• _INFORMATION GIVEN_:
■ ■ ■ ■

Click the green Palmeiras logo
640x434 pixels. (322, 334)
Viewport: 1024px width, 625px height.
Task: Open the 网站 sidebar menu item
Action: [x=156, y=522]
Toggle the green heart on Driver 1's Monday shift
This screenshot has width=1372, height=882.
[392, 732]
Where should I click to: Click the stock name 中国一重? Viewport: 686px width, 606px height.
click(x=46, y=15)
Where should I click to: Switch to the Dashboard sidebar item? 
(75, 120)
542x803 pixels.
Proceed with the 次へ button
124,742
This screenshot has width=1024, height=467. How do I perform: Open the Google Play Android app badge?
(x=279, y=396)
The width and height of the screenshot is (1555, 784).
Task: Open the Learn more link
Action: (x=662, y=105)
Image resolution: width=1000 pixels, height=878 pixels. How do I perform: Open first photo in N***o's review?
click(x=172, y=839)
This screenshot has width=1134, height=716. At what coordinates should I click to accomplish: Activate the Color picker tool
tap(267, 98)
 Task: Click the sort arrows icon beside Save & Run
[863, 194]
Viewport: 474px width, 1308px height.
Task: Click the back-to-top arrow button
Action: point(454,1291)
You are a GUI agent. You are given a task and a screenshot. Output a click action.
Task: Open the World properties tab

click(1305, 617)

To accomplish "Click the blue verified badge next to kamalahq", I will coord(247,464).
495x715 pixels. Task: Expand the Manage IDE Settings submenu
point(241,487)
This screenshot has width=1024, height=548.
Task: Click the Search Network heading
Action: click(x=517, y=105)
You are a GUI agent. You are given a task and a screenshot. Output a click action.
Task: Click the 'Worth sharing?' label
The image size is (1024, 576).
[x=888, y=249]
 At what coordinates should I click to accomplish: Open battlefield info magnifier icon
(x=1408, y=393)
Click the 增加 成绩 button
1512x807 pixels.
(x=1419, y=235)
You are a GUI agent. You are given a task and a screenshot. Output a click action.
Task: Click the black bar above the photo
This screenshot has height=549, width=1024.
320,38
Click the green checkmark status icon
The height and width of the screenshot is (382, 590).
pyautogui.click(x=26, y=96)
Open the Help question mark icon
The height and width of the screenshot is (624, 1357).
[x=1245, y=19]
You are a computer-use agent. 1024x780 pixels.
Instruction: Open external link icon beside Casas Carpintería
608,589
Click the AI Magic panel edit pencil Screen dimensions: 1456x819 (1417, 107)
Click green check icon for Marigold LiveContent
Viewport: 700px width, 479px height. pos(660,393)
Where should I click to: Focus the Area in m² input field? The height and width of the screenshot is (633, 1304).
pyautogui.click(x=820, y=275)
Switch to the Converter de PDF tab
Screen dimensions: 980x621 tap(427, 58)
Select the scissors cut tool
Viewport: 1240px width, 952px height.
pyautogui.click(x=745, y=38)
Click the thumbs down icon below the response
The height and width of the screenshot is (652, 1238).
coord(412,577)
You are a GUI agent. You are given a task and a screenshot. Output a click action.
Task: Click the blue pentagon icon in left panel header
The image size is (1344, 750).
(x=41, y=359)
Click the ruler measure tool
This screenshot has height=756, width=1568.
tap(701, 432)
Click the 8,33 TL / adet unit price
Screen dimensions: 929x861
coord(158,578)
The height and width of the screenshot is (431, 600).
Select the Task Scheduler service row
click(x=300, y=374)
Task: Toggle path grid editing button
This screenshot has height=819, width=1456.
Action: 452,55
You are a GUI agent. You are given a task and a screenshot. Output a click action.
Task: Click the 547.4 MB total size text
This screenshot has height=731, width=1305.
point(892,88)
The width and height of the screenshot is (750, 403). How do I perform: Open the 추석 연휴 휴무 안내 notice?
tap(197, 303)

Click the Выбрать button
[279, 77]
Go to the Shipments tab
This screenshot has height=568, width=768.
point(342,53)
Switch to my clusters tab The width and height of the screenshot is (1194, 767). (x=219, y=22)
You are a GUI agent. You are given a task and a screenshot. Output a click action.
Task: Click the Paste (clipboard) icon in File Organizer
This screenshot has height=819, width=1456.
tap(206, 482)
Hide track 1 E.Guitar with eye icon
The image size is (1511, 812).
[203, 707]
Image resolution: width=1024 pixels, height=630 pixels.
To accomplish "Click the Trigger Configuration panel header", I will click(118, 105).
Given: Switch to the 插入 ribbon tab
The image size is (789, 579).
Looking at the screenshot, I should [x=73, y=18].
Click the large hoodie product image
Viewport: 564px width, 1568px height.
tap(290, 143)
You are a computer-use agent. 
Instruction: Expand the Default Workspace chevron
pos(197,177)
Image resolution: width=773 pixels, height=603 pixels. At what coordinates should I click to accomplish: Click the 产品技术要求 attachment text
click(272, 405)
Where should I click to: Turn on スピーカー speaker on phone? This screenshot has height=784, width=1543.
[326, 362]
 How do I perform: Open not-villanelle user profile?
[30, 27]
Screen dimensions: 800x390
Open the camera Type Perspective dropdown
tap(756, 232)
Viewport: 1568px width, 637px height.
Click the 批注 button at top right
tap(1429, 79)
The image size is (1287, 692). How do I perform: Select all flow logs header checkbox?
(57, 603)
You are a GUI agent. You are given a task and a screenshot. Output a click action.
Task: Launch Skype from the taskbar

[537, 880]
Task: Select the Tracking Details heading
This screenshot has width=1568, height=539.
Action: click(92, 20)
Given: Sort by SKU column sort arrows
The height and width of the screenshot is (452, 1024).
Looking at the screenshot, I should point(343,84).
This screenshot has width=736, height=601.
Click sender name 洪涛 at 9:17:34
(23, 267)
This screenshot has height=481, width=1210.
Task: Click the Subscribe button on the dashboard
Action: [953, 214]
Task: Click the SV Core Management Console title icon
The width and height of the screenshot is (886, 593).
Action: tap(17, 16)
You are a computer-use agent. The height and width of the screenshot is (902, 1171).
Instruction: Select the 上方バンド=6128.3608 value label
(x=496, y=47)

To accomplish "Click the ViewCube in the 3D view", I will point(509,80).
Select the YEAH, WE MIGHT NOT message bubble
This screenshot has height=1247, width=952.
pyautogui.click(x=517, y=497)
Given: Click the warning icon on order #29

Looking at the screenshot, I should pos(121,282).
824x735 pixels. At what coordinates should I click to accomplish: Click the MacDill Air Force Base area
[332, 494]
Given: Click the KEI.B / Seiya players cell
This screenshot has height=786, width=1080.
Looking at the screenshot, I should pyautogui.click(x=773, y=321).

■ ■ ■ ■

Reproduce all of the records above verbatim, line for line.

Click the green Palmeiras logo
640x434 pixels. (322, 334)
Viewport: 1024px width, 625px height.
Task: Open the 网站 sidebar menu item
Action: [x=156, y=522]
Toggle the green heart on Driver 1's Monday shift
This screenshot has width=1372, height=882.
[392, 732]
Where should I click to: Click the stock name 中国一重? Viewport: 686px width, 606px height.
click(x=46, y=15)
Where should I click to: Switch to the Dashboard sidebar item? 
(75, 120)
542x803 pixels.
Proceed with the 次へ button
124,742
This screenshot has width=1024, height=467. How do I perform: Open the Google Play Android app badge?
(x=279, y=396)
The width and height of the screenshot is (1555, 784).
Task: Open the Learn more link
Action: (x=662, y=105)
Image resolution: width=1000 pixels, height=878 pixels. How do I perform: Open first photo in N***o's review?
click(x=172, y=839)
This screenshot has width=1134, height=716. At what coordinates should I click to accomplish: Activate the Color picker tool
tap(267, 98)
 Task: Click the sort arrows icon beside Save & Run
[863, 194]
Viewport: 474px width, 1308px height.
Task: Click the back-to-top arrow button
Action: point(454,1291)
You are a GUI agent. You are given a task and a screenshot. Output a click action.
Task: Open the World properties tab

click(1305, 617)

To accomplish "Click the blue verified badge next to kamalahq", I will coord(247,464).
495x715 pixels. Task: Expand the Manage IDE Settings submenu
point(241,487)
This screenshot has width=1024, height=548.
Task: Click the Search Network heading
Action: click(x=517, y=105)
You are a GUI agent. You are given a task and a screenshot. Output a click action.
Task: Click the 'Worth sharing?' label
The image size is (1024, 576).
[x=888, y=249]
 At what coordinates should I click to accomplish: Open battlefield info magnifier icon
(x=1408, y=393)
Click the 增加 成绩 button
1512x807 pixels.
(x=1419, y=235)
You are a GUI agent. You are given a task and a screenshot. Output a click action.
Task: Click the black bar above the photo
This screenshot has height=549, width=1024.
320,38
Click the green checkmark status icon
The height and width of the screenshot is (382, 590).
pyautogui.click(x=26, y=96)
Open the Help question mark icon
The height and width of the screenshot is (624, 1357).
[x=1245, y=19]
You are a computer-use agent. 1024x780 pixels.
Instruction: Open external link icon beside Casas Carpintería
608,589
Click the AI Magic panel edit pencil Screen dimensions: 1456x819 (1417, 107)
Click green check icon for Marigold LiveContent
Viewport: 700px width, 479px height. pos(660,393)
Where should I click to: Focus the Area in m² input field? The height and width of the screenshot is (633, 1304).
pyautogui.click(x=820, y=275)
Switch to the Converter de PDF tab
Screen dimensions: 980x621 tap(427, 58)
Select the scissors cut tool
Viewport: 1240px width, 952px height.
pyautogui.click(x=745, y=38)
Click the thumbs down icon below the response
The height and width of the screenshot is (652, 1238).
coord(412,577)
You are a GUI agent. You are given a task and a screenshot. Output a click action.
Task: Click the blue pentagon icon in left panel header
The image size is (1344, 750).
(x=41, y=359)
Click the ruler measure tool
This screenshot has height=756, width=1568.
tap(701, 432)
Click the 8,33 TL / adet unit price
Screen dimensions: 929x861
coord(158,578)
The height and width of the screenshot is (431, 600).
Select the Task Scheduler service row
click(x=300, y=374)
Task: Toggle path grid editing button
This screenshot has height=819, width=1456.
Action: 452,55
You are a GUI agent. You are given a task and a screenshot. Output a click action.
Task: Click the 547.4 MB total size text
This screenshot has height=731, width=1305.
point(892,88)
The width and height of the screenshot is (750, 403). How do I perform: Open the 추석 연휴 휴무 안내 notice?
tap(197, 303)

Click the Выбрать button
[279, 77]
Go to the Shipments tab
This screenshot has height=568, width=768.
point(342,53)
Switch to my clusters tab The width and height of the screenshot is (1194, 767). (x=219, y=22)
You are a GUI agent. You are given a task and a screenshot. Output a click action.
Task: Click the Paste (clipboard) icon in File Organizer
This screenshot has height=819, width=1456.
tap(206, 482)
Hide track 1 E.Guitar with eye icon
The image size is (1511, 812).
[203, 707]
Image resolution: width=1024 pixels, height=630 pixels.
To accomplish "Click the Trigger Configuration panel header", I will click(118, 105).
Given: Switch to the 插入 ribbon tab
The image size is (789, 579).
Looking at the screenshot, I should [x=73, y=18].
Click the large hoodie product image
Viewport: 564px width, 1568px height.
tap(290, 143)
You are a computer-use agent. 
Instruction: Expand the Default Workspace chevron
pos(197,177)
Image resolution: width=773 pixels, height=603 pixels. At what coordinates should I click to accomplish: Click the 产品技术要求 attachment text
click(272, 405)
Where should I click to: Turn on スピーカー speaker on phone? This screenshot has height=784, width=1543.
[326, 362]
 How do I perform: Open not-villanelle user profile?
[30, 27]
Screen dimensions: 800x390
Open the camera Type Perspective dropdown
tap(756, 232)
Viewport: 1568px width, 637px height.
Click the 批注 button at top right
tap(1429, 79)
The image size is (1287, 692). How do I perform: Select all flow logs header checkbox?
(57, 603)
You are a GUI agent. You are given a task and a screenshot. Output a click action.
Task: Launch Skype from the taskbar

[537, 880]
Task: Select the Tracking Details heading
This screenshot has width=1568, height=539.
Action: click(92, 20)
Given: Sort by SKU column sort arrows
The height and width of the screenshot is (452, 1024).
Looking at the screenshot, I should point(343,84).
This screenshot has width=736, height=601.
Click sender name 洪涛 at 9:17:34
(23, 267)
This screenshot has height=481, width=1210.
Task: Click the Subscribe button on the dashboard
Action: [953, 214]
Task: Click the SV Core Management Console title icon
The width and height of the screenshot is (886, 593).
Action: tap(17, 16)
You are a computer-use agent. The height and width of the screenshot is (902, 1171).
Instruction: Select the 上方バンド=6128.3608 value label
(x=496, y=47)

To accomplish "Click the ViewCube in the 3D view", I will point(509,80).
Select the YEAH, WE MIGHT NOT message bubble
This screenshot has height=1247, width=952.
pyautogui.click(x=517, y=497)
Given: Click the warning icon on order #29

Looking at the screenshot, I should pos(121,282).
824x735 pixels. At what coordinates should I click to accomplish: Click the MacDill Air Force Base area
[332, 494]
Given: Click the KEI.B / Seiya players cell
This screenshot has height=786, width=1080.
Looking at the screenshot, I should pyautogui.click(x=773, y=321).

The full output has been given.